L’homme balaie du regard cette nuit qui prend des accents infernaux, un petit sourire aux lèvres. Il aime arpenter le quartier aux putes. Moses Albright sent sont instinct de chasseur qui fait vibrer ses entrailles de plaisir : la nuit sera Sulfure, la nuit sera charnelle et sanglante, il le pressent. Encore une nuit de chasse, encore. Encore une nuit de plaisirs, de chair et de sang. Encore une nuit baignée de la voluptueuse moiteur des fluides corporels. Moses sent monter la plus délicieuse des sensations en lui, celle de l’interdit, celle glauque et dérangeante de la conscience encore, qui agonise au fond de l’âme et qui s’élève contre les actes commis et qui vont l’être.
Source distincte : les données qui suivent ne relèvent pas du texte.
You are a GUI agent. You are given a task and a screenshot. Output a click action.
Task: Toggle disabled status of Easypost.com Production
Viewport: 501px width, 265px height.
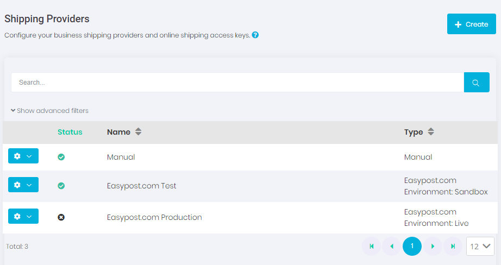coord(61,217)
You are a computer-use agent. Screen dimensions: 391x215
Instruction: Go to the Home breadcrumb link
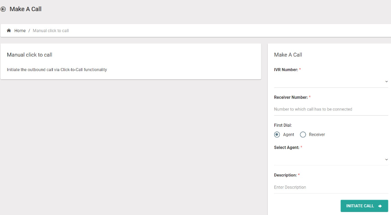click(20, 30)
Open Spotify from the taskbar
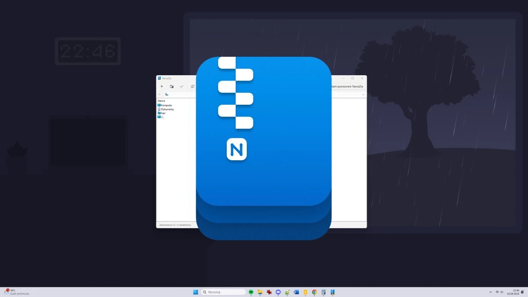528x297 pixels. (251, 292)
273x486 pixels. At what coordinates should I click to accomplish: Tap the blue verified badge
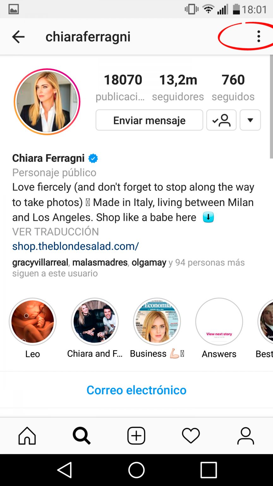[93, 158]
La hâte fait courir des frissons délicieux le long de chacune des fibres de ses muscles, et tandis que l’air nourrit ses poumons de plus en plus intensément, il observe les rues qui s’électrisent, semblant s’harmoniser à lui. Autour de lui, les corps se cherchent, s’attirent, et se trouvent. Des femmes se font baiser contre des murs en briques, et des amants imbibés d’alcool et de drogues font semblant de s’aimer contre des portes cochères et dans des ruelles sales pendant que le plus vieux métier du monde cherche à faire son chiffre d’affaires.

Moses traverse la foule, élément immuable empreint d’une profonde paix au centre de ce haut lieu de bestialité humaine, dont les pontes sodomites semblaient s’adonner comme chaque nuit aux libations d’un culte païen qui célébrerait une divinité faite de chair et de viscères. C’est ici, en ce lieu où l’humanité jouissait du plaisir pervers de s’adonner à ses pires fantasmes, à ses plus basses pulsions, qu’il sentait s’installer en lui une paix profonde, à nulle autre pareille, un sentiment presque doux, à l’image de ce voyageur au long cours qui sent son cœur grandir à la vision retrouvée de son pays natal. Ici, il était chez lui. Son chez-soi, sa maison. Son terrain de chasse.